The effect of nutritional status on HIV disease progression
Studies from both industrialized and developing countries have shown that HIV-infected individuals have decreased absorption, excessive urinary losses and low blood concentrations of vitamins A, B1, B2, B6, B12, C, E as well as folate, beta-carotene, selenium, zinc and magnesium4,5. It is not known whether these deficiencies are independent markers of disease progression resulting from a compromised immune system, or whether they are causally related to HIV disease progression and mortality. This distinction is important in order to determine whether the nutritional deficiencies can be reversed, and whether nutritional therapy and management can slow or alter the course of disease. Randomized, controlled trials are required in order to assess a causal relationship between these nutritional observations and HIV outcomes. Relatively few such trials have been carried out.
The body of literature reporting on trials in Africa (mostly of vitamin A) and in industrialized countries (on vitamin B12, E, selenium and zinc) suggests that nutritional status affects HIV-related disease progression and mortality, and that improving nutrition status may improve some HIV-related outcomes. Current understanding of the potential impact of nutritional interventions is incomplete and there are issues to consider when extrapolating findings from research undertaken in North America and Europe to populations where malnutrition is widespread.
1. Keating J, Bjarnason I, Somasundaram S, et al (1995) Intestinal absorptive capacity, intestinal permeability, and jejunal histology in HIV and their relation to diarrhea. Gut 37: 623-629.
2. Woods MN (1999) Dietary recommendations for the HIV/AIDS patient. In: Nutritional Aspects of HIV Infection. Miller TI and Gorbach SL (eds). Oxford University Press: New York.
3. Macallan DC (1999) Dietary intake and weight loss patterns in HIV infection. In: Nutritional aspects of HIV Infection. Miller TI and Gorbach SL (eds). Oxford University Press: New York.
4. Friis H and Michaelsen KF (1998) Micronutrients and HIV infection: a review. European Journal of Clinical Nutrition 52: 157-163.
5. Tang AM and Smit E (1998) Selected vitamins in HIV infections: a review. AIDS Patient Care and STDs 12: 263-273.

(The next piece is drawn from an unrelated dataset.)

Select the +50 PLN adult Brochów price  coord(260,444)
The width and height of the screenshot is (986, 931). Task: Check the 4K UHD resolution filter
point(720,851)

What does this mean for programmes?
Providing early and adequate nutrition support and care may be one of the most important interventions for people with HIV, to:
· maintain and build body stores of energy, protein and anti-oxidant nutrients
· prevent diarrhea by promoting hygiene and food safety
· minimize the nutritional impact of secondary infections when they occur
· improve the quality of life and prolong independence.
In addition - the nutrition community can take these first steps to help national health officials and policy makers meet the broader challenges associated with HIV/AIDS:
· Strengthen the involvement of persons living with HIV/AIDS in policy and program interventions to prevent transmission and control the epidemic.
· Promote Government commitment to address food security and nutrition problems for all persons infected and affected by the epidemic.
· Support and encourage community-based care.
· Develop, test and disseminate practical guidelines for health workers and community volunteers on nutrition care and support for persons living with HIV. Materials developed should be culturally acceptable, and feasible. Involve people living with HIV in the development process.
· Promote and mainstream voluntary counseling and testing services.
· Place the commitment to fight HIV/AIDS at the center of the national capacity building agenda.
· Tailor and share information that will empower and enable politicians, policy makers, program mangers and service providers to mobilize partnerships for HIV/AIDS prevention and control.